'''
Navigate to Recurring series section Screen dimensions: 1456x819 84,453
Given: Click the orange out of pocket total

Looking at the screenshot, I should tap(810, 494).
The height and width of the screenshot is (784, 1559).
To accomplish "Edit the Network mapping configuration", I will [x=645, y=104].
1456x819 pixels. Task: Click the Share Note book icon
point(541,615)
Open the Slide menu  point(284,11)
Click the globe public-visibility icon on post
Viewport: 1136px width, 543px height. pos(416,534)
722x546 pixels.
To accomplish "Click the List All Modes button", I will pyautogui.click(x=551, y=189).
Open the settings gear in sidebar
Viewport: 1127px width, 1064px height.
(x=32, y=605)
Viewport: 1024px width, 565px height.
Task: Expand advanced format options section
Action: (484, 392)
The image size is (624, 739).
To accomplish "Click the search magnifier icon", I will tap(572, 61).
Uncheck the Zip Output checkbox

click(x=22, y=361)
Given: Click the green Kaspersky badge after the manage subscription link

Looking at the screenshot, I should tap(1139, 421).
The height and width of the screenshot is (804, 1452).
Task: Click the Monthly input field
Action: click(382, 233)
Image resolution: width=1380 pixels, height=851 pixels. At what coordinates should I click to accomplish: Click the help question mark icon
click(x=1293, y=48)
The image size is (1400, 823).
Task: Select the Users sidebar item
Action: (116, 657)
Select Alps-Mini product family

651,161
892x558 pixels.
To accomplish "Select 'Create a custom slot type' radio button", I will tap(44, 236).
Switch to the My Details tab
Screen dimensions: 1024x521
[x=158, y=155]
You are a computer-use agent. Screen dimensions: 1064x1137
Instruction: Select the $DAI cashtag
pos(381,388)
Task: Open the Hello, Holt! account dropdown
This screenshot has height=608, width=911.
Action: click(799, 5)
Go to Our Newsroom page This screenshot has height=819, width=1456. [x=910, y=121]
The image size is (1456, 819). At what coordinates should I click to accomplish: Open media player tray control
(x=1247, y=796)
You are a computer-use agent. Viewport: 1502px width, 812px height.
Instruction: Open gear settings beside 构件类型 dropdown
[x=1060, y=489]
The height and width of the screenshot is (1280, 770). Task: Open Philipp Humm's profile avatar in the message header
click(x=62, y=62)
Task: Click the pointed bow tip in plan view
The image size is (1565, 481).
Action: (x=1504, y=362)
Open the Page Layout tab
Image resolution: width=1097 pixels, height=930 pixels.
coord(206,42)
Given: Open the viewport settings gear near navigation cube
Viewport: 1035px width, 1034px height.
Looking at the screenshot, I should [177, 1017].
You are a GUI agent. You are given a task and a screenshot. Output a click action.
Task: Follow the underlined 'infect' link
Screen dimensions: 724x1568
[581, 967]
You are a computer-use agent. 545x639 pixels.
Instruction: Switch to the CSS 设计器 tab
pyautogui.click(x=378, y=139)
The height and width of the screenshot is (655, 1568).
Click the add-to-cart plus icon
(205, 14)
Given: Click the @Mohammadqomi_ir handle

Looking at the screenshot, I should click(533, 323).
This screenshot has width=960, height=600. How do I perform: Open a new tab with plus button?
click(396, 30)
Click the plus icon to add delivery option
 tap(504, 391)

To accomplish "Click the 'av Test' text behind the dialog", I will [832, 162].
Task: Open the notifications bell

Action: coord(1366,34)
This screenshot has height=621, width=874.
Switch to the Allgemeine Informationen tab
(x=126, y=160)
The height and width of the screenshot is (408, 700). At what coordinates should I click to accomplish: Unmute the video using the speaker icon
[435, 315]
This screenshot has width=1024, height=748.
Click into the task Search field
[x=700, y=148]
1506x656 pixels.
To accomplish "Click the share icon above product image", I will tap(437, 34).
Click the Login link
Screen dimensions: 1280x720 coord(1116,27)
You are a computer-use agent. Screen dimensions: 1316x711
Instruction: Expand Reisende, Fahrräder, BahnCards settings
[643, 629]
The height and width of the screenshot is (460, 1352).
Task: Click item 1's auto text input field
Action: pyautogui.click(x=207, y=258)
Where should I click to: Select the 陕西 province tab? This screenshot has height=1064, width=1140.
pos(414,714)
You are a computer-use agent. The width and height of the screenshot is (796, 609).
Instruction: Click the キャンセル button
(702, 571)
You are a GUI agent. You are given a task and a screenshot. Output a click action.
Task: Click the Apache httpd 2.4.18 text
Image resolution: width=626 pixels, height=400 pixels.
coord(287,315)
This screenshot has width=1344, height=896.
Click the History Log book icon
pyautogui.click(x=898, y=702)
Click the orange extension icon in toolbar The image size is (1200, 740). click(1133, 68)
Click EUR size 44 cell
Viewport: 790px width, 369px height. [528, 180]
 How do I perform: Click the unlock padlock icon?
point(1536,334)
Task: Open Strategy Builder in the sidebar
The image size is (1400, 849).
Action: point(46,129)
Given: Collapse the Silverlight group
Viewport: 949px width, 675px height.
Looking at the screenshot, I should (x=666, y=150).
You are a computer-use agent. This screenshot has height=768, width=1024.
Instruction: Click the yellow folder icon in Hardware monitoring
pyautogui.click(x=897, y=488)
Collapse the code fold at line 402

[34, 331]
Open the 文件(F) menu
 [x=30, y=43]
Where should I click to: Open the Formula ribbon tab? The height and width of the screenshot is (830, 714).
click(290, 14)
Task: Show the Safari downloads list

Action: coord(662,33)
'''
- [WORK REQUIRED] Find each line in the material that contains the string "book" and copy those lines out in full. Case counts.

- [FINAL RESULT]
1456x819 pixels. Task: Click the Share Note book icon
Click the History Log book icon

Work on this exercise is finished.